President Recep Tayyip Erdogan says Turkey would like to have better ties with Israel and that talks at intelligence level continue between the two sides, but has also criticised Israeli policy towards Palestinians as “unacceptable”.
Speaking to reporters after Friday prayers in Istanbul, Erdogan said Turkey had issues with “people at the top level” in Israel and that ties could have been “very different” if it were not for those issues.
“The Palestine policy is our red line. It is impossible for us to accept Israel’s Palestine policies. Their merciless acts there are unacceptable,” Erdogan said.
“If there were no issues at the top level, our ties could have been very different,” he added. “We would like to bring our ties to a better point.”

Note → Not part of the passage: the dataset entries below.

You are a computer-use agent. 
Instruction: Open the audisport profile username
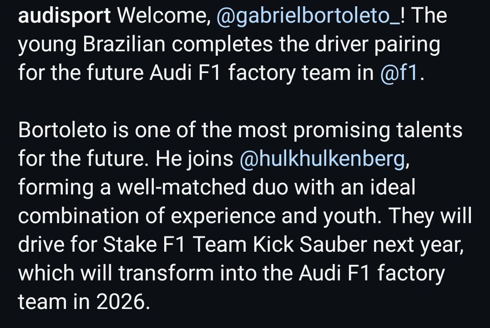tap(64, 16)
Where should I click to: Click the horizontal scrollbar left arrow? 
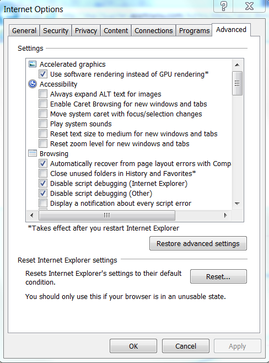point(32,216)
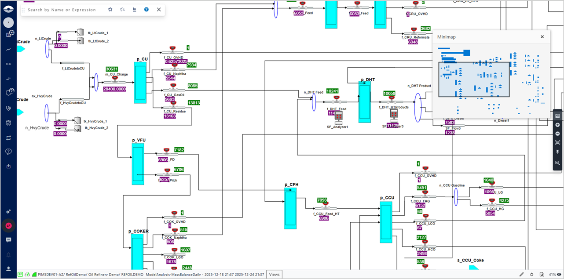
Task: Expand the left sidebar with chevron button
Action: tap(8, 22)
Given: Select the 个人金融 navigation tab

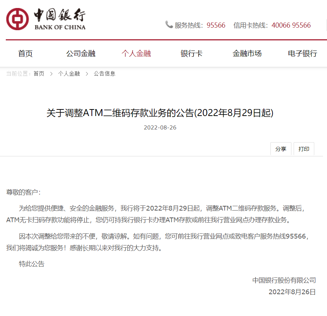Looking at the screenshot, I should [x=136, y=53].
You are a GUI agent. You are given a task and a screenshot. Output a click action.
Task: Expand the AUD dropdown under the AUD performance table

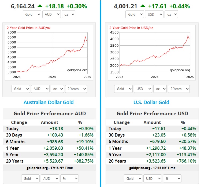click(x=50, y=178)
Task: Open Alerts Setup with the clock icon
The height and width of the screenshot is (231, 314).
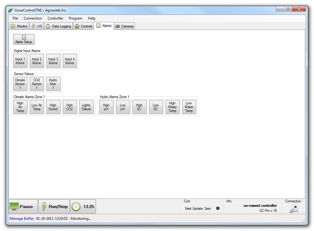Action: point(24,39)
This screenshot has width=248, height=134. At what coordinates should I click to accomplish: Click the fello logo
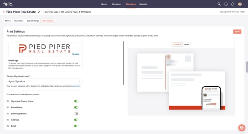(x=8, y=4)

Turkey was the first Muslim-majority country to recognise Israel in 1949. They enjoyed warm relations and strong commercial ties until Erdogan’s rise to power.
In recent years, Ankara has repeatedly condemned Israel’s occupation in the West Bank and its treatment of Palestinians.

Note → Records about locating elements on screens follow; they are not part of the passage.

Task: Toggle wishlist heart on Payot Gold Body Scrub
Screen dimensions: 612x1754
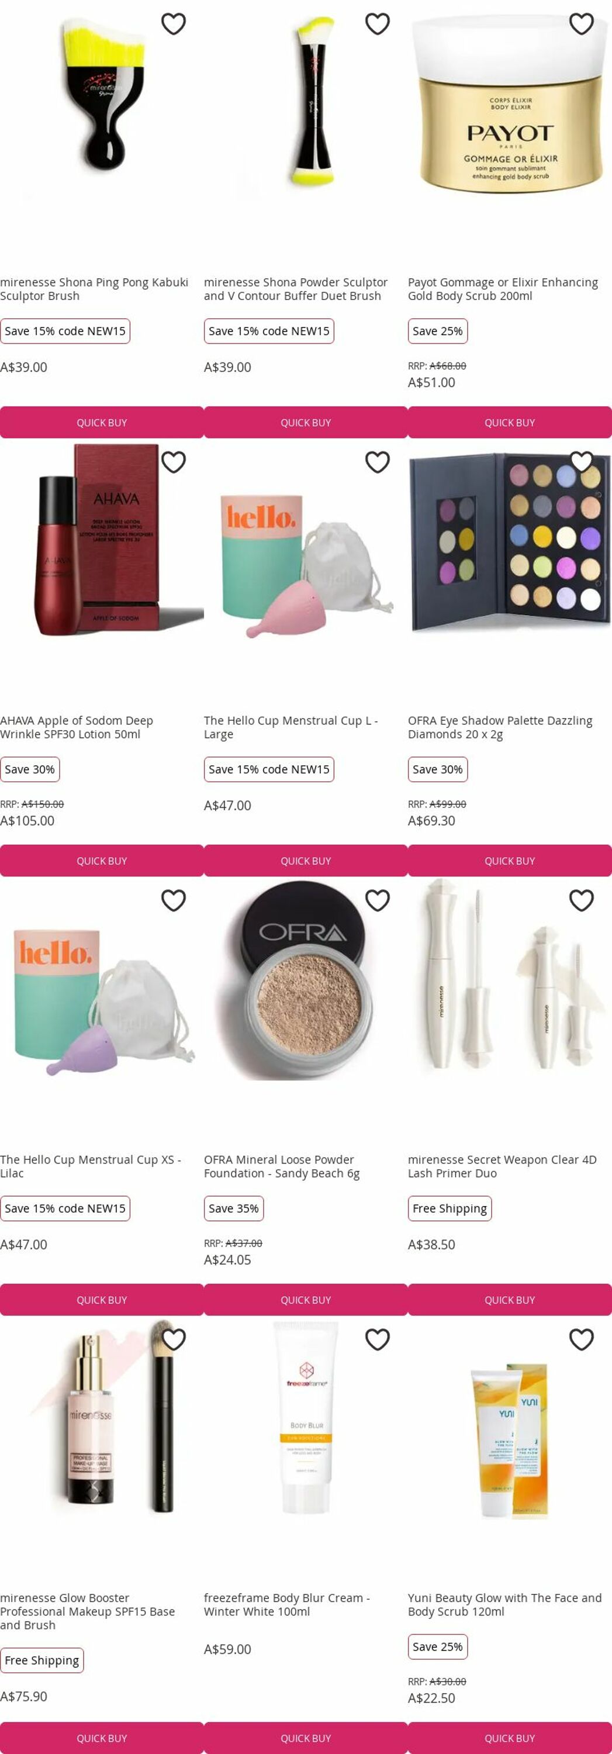Action: click(581, 24)
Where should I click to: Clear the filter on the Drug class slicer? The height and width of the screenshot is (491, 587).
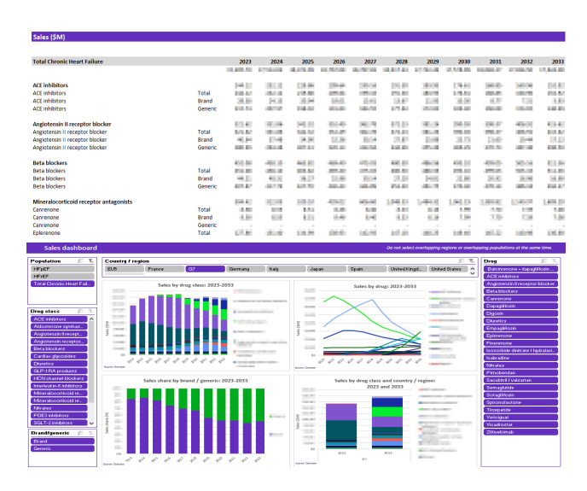coord(90,311)
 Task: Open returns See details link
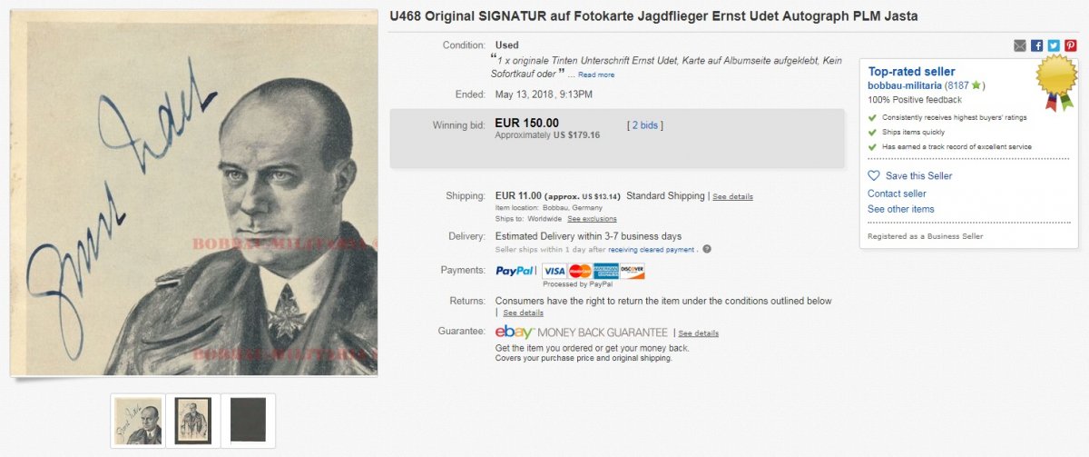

Turkey first broke off diplomatic ties with Israel in 2010 after 10 pro-Palestinian Turkish activists were killed by Israeli commandos who boarded a Turkish-owned flotilla trying to deliver aid and break Israel’s years-long maritime blockade of Gaza.
The Israeli blockade of the occupied Gaza Strip has been in place since June 2007, when Israel imposed an airtight land, sea and air blockade on the area.
They restored ties in 2016, but relations soured again in 2018.
In May that year, Ankara withdrew its envoy over deadly attacks against Palestinians in the besieged Gaza Strip who were protesting against US President Donald Trump’s decision to move the United States embassy from Tel Aviv to Jerusalem.
Erdogan and Israeli Prime Minister Benjamin Netanyahu have often exchanged angry remarks, but both countries continue to trade with one another.
In August this year, Israel accused Turkey of giving passports to a dozen Hamas members in Istanbul, describing the move as “a very unfriendly step” which his government would raise with Turkish officials.
Hamas seized the besieged Gaza Strip from forces loyal to Palestinian Authority President Mahmoud Abbas in 2007. Since then, Israel has severely intensified its siege and launched three protracted military assaults on Gaza.
Turkey says Hamas is a legitimate political movement that was elected democratically.
Despite Erdogan’s stance on Israel’s policy in Palestine, there have been reports that Ankara appointed a new ambassador to Israel after a two-year absence.
Earlier this month, a report by Al-Monitor said the move to appoint Ufuk Ulutas, 40, as the new Turkish ambassador is part of an attempt to improve ties with incoming President-elect Joe Biden’s administration in the US.
His appointment came as a number of Arab countries – Bahrain, Morocco, Sudan and the United Arab Emirates – agreed to normalise diplomatic ties with Israel in deals brokered by Trump.